Treatment of the views elsewhere, however, is decidedly Italian. Onsite restaurant No. 35 (on the 35th floor) might be styled in the manner of an opulent French bistro, but is totally eclipsed by the twinkling city lights, which are framed by sky-high glass with all the exuberance and flashiness of a Dolce & Gabbana show. A floating hot air balloon cheekily drifting by the window is the perfect touch. I order a second glass of Billecart ($25).

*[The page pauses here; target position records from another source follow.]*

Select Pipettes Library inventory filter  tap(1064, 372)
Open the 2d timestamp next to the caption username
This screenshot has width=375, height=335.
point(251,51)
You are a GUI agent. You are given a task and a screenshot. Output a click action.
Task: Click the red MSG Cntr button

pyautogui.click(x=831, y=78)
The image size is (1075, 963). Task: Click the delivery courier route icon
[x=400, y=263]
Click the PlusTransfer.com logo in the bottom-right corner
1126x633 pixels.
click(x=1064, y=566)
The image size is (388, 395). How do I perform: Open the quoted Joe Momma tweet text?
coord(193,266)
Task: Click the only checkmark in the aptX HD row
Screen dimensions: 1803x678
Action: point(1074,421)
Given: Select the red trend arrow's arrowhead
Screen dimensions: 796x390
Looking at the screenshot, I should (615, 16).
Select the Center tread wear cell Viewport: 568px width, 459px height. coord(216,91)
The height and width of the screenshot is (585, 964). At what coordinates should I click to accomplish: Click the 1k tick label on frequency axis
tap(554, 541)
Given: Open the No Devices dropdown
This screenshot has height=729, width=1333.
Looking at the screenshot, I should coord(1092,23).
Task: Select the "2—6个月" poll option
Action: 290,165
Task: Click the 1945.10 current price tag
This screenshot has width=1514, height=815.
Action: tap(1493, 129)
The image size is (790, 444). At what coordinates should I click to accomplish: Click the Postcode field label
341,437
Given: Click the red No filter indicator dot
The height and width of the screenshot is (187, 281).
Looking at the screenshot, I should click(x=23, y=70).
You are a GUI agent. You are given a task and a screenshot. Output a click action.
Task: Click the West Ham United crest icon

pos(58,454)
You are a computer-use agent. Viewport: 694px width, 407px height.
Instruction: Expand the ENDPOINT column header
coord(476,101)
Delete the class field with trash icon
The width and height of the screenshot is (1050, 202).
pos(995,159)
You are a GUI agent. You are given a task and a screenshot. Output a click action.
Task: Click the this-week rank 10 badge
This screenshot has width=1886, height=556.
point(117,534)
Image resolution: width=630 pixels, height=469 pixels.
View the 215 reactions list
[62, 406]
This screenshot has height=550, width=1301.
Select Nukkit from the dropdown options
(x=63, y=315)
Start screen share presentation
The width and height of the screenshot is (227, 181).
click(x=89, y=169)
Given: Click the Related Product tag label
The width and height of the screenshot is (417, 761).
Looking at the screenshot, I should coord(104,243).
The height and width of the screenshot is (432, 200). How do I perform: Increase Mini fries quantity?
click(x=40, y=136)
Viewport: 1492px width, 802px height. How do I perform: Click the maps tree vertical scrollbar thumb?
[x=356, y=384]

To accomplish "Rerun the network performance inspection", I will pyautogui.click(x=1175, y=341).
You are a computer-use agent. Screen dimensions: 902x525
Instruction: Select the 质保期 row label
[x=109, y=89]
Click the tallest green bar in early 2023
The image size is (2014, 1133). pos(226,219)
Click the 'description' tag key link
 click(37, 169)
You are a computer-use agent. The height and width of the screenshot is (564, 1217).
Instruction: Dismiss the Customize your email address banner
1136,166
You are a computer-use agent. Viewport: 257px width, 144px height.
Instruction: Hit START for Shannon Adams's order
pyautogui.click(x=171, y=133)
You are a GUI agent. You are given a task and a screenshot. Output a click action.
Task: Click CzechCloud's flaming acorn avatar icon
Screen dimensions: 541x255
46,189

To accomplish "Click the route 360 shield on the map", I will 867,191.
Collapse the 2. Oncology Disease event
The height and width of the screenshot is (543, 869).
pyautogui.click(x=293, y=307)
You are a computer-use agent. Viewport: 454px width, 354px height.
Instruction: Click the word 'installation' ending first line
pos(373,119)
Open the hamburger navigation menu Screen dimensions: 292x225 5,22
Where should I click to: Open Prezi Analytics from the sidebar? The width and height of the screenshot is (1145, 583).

As befits a traditional five-star hotel, a major pillar of Sofitel excellence stems from service and in this, the hotel is almost faultless. Reception, if perhaps a little more formal than Australians are accustomed to, is warm and polite. Room service is quietly efficient. After dinner back in-suite, I’m greeted by name by the gentleman who clears my empty plates, at which stage I’m also willing to concede points for the surprisingly good in-room food.
It could be the ‘09 Katnook cab sauv’ I’ve raided from the mini bar, but my pumpkin gnocchi, which comes pan-fried with mushrooms and a delightfully rich Napoli sauce, is almost excellent.
And then there is the bed. The MyBed, actually; a ‘Sofitel experience’ which includes a trademarked mattress, base and featherbed and has me far too relaxed to consider ordering a specific pillow from the complementing menu. For all the excitement of staying in a trendy, novel hotel, it’s nice to come back to blue chip comfort.
There are some minor gripes. My room is filled with lovely, solid furnishings, but signs of scuffing can be seen by those who care to look. Fittings are high quality, but no longer the style á la mode. Each of my eight windows is encased by wooden shutters, which would have cost a fortune to build – but next to the modern luxury of computerised blinds, they feel a little dated (and are a pain to open and close each morning and night). And herein lies the double-edged sword faced by every hotel that invests in quality: things last longer.
Still, these are forgivable complaints. As any self-respecting Frenchman could tell you, you can’t go wrong with good bone structure, and in this the Sofitel has the goods in spades. Location, service, food and comfort, with a serve of lovely, old-world style. Perhaps five-star made it here after all.
Forget gimmicks or trends, this is a hotel that sticks to what it knows: the five-star formula. Style and substance.
16.5; great, near excellent
The complimentary iced water and bread basket with room service, the excellent service and the views.
The dated building and attached shopping centre.
The top 16 floors of the Telstra Tower, Collins Place; 25 Collins Street, Melbourne
03 9653 0000; sofitel-melbourne.com
The AT scoring system
Our review scores are based on a series of points, awarded across a number of categories including service, amenities, design, location, value, food and beverage offerings, and that elusive wow factor.
19-20 exceptional; 17-18 excellent; 15-16 great; 13-14 good; 11-12 satisfactory. Bias-free: All AT reviews are conducted anonymously, and our writers pay their own way – so we experience exactly what you would.